» **What is being asked**
Please copy out the stretch from the start of the records through the line that contains "pos(215,684)", word for word.

» **Material shown**

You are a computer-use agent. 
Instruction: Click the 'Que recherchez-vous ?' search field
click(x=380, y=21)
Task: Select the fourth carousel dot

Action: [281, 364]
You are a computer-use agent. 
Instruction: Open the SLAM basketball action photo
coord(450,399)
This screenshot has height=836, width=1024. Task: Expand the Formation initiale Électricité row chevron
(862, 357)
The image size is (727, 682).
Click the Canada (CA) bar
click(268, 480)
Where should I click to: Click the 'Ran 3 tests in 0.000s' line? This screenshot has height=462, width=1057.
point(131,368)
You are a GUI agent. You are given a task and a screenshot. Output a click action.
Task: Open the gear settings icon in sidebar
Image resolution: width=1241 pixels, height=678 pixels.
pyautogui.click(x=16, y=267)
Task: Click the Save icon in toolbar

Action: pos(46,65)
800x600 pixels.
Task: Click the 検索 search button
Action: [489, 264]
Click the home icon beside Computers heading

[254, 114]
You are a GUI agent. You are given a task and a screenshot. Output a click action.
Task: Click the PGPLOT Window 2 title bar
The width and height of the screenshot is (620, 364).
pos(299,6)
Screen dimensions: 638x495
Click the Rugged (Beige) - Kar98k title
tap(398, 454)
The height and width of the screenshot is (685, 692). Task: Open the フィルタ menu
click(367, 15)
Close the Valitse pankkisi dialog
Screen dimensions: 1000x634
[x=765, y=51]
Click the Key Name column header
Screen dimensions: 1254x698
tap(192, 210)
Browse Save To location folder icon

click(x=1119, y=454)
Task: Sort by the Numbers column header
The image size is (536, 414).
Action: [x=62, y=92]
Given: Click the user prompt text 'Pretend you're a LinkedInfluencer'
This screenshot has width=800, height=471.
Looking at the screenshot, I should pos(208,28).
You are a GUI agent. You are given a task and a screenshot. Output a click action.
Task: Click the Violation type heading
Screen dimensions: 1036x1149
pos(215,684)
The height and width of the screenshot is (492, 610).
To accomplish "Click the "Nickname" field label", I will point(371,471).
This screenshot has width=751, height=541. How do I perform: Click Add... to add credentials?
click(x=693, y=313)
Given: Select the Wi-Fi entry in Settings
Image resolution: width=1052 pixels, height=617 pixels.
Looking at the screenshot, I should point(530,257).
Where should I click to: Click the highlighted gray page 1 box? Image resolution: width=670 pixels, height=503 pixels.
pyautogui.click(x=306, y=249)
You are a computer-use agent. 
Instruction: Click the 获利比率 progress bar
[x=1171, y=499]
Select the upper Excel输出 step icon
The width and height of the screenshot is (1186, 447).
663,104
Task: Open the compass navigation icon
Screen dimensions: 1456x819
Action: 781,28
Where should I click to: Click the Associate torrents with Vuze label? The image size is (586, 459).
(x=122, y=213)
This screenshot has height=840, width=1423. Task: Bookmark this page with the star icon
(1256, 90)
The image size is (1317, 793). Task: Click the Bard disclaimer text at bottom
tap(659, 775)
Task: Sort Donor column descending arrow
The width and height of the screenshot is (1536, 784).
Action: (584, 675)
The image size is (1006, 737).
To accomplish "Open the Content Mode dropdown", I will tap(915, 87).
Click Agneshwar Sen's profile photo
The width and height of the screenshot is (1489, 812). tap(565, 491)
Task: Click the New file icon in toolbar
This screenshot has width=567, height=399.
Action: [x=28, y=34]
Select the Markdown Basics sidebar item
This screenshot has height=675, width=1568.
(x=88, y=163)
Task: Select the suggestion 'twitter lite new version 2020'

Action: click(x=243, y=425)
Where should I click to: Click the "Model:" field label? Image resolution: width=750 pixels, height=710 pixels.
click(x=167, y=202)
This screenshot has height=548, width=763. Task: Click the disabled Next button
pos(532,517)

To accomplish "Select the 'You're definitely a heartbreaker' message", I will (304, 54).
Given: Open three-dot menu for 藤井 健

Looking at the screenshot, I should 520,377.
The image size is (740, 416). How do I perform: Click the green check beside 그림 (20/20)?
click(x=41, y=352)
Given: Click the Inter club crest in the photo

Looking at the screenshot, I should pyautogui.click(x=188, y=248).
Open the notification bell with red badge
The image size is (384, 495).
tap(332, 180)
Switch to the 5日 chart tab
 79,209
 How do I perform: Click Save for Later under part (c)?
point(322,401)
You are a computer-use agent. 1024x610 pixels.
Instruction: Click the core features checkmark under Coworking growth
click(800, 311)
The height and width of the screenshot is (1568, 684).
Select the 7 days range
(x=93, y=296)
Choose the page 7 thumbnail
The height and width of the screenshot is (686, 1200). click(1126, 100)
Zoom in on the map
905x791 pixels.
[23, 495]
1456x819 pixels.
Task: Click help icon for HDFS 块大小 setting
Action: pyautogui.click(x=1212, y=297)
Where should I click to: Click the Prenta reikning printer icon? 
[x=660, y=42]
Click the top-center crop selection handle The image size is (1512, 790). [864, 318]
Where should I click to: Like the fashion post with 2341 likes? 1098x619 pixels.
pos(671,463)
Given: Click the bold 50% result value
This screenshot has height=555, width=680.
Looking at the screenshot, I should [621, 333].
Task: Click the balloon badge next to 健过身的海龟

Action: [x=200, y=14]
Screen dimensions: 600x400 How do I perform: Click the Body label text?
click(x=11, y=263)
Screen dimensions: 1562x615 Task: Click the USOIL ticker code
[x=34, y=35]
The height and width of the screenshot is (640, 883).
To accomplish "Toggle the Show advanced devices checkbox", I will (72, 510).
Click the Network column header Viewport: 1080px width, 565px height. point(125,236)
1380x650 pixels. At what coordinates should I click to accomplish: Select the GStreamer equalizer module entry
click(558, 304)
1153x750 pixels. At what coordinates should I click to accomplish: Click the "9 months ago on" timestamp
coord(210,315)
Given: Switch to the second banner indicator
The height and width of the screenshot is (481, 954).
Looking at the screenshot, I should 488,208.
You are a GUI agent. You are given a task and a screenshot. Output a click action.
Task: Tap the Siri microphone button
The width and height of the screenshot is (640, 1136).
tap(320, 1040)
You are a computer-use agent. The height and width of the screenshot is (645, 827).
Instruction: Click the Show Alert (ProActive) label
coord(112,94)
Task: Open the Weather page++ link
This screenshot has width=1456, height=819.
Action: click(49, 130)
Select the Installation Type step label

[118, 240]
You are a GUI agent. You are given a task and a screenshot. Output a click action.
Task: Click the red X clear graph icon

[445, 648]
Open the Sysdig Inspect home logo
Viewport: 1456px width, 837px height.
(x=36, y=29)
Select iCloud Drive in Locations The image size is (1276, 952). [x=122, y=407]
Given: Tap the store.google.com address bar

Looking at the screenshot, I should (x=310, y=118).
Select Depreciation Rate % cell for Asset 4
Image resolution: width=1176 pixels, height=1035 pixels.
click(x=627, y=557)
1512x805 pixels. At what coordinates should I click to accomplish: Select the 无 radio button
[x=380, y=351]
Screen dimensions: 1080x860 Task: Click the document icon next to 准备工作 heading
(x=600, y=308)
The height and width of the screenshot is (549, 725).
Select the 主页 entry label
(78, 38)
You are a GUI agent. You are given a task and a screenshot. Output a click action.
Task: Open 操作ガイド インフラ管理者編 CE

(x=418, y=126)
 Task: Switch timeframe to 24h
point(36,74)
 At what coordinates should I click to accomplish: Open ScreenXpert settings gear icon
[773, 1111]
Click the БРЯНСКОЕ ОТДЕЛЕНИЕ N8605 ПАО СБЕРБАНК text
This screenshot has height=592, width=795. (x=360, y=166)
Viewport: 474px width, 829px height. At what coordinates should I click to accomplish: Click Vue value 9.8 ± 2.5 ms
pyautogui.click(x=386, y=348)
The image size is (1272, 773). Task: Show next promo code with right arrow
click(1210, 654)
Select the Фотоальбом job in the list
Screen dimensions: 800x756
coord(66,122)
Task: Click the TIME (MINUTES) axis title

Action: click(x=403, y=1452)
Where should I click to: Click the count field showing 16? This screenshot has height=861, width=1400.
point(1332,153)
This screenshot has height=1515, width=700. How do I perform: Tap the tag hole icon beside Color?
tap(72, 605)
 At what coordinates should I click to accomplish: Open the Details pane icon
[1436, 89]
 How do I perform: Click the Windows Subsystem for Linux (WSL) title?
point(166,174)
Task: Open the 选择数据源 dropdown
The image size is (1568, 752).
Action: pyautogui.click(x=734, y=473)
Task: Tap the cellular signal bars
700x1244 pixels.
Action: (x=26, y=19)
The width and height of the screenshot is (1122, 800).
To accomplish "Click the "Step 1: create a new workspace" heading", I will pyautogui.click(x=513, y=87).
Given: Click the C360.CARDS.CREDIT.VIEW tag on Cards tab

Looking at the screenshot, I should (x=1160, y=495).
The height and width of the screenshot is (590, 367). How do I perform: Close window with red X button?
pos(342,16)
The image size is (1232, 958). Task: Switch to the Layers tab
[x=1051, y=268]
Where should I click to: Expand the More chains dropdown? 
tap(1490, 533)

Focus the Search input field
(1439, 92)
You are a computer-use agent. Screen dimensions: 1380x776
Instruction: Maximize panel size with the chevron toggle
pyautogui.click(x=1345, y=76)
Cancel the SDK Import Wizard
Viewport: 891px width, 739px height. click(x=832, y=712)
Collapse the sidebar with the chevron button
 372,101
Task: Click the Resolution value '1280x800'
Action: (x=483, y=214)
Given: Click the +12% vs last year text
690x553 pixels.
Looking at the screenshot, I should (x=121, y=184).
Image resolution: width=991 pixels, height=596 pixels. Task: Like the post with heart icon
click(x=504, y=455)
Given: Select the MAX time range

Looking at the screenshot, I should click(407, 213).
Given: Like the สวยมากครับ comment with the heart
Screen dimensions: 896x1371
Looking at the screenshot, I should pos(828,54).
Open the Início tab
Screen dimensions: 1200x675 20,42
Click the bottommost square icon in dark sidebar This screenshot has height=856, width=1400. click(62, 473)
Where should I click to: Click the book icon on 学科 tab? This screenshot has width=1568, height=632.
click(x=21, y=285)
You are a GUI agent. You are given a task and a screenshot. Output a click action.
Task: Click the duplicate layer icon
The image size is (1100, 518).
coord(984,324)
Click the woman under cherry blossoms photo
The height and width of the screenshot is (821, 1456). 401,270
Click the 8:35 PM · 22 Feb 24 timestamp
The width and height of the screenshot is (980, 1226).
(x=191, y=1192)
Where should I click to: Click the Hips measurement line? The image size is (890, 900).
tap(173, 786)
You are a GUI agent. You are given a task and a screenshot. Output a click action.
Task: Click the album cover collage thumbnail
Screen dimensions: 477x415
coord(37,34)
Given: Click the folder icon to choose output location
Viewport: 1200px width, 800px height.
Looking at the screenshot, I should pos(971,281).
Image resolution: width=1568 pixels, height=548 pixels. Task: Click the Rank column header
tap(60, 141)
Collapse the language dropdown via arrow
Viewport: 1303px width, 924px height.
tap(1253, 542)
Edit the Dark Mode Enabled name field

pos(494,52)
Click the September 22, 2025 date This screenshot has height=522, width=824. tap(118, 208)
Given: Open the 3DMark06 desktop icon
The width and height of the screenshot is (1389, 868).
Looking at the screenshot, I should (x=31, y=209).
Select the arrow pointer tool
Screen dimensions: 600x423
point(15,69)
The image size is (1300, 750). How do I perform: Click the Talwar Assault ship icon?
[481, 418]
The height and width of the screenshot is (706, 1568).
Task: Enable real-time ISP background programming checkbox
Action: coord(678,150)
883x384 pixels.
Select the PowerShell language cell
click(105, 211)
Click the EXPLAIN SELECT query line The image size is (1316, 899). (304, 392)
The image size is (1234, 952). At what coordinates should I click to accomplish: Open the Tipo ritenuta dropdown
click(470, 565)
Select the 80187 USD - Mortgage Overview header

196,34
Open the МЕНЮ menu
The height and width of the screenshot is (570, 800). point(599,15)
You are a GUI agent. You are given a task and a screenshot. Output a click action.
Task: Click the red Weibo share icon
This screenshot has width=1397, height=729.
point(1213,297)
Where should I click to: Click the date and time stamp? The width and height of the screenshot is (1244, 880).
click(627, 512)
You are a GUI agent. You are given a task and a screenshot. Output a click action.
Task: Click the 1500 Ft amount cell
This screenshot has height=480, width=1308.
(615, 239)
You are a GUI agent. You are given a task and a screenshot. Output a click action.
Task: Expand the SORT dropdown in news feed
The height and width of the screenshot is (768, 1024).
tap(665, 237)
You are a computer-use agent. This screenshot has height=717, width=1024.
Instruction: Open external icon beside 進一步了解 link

» **Response**
You are a computer-use agent. 
Instruction: Click the 'Que recherchez-vous ?' search field
click(x=380, y=21)
Task: Select the fourth carousel dot

Action: [281, 364]
You are a computer-use agent. 
Instruction: Open the SLAM basketball action photo
coord(450,399)
This screenshot has height=836, width=1024. Task: Expand the Formation initiale Électricité row chevron
(862, 357)
The image size is (727, 682).
Click the Canada (CA) bar
click(268, 480)
Where should I click to: Click the 'Ran 3 tests in 0.000s' line? This screenshot has height=462, width=1057.
point(131,368)
You are a GUI agent. You are given a task and a screenshot. Output a click action.
Task: Open the gear settings icon in sidebar
Image resolution: width=1241 pixels, height=678 pixels.
pyautogui.click(x=16, y=267)
Task: Click the Save icon in toolbar

Action: pos(46,65)
800x600 pixels.
Task: Click the 検索 search button
Action: [489, 264]
Click the home icon beside Computers heading

[254, 114]
You are a GUI agent. You are given a task and a screenshot. Output a click action.
Task: Click the PGPLOT Window 2 title bar
The width and height of the screenshot is (620, 364).
pos(299,6)
Screen dimensions: 638x495
Click the Rugged (Beige) - Kar98k title
tap(398, 454)
The height and width of the screenshot is (685, 692). Task: Open the フィルタ menu
click(367, 15)
Close the Valitse pankkisi dialog
Screen dimensions: 1000x634
[x=765, y=51]
Click the Key Name column header
Screen dimensions: 1254x698
tap(192, 210)
Browse Save To location folder icon

click(x=1119, y=454)
Task: Sort by the Numbers column header
The image size is (536, 414).
Action: [x=62, y=92]
Given: Click the user prompt text 'Pretend you're a LinkedInfluencer'
This screenshot has width=800, height=471.
Looking at the screenshot, I should pos(208,28).
You are a GUI agent. You are given a task and a screenshot. Output a click action.
Task: Click the Violation type heading
Screen dimensions: 1036x1149
pos(215,684)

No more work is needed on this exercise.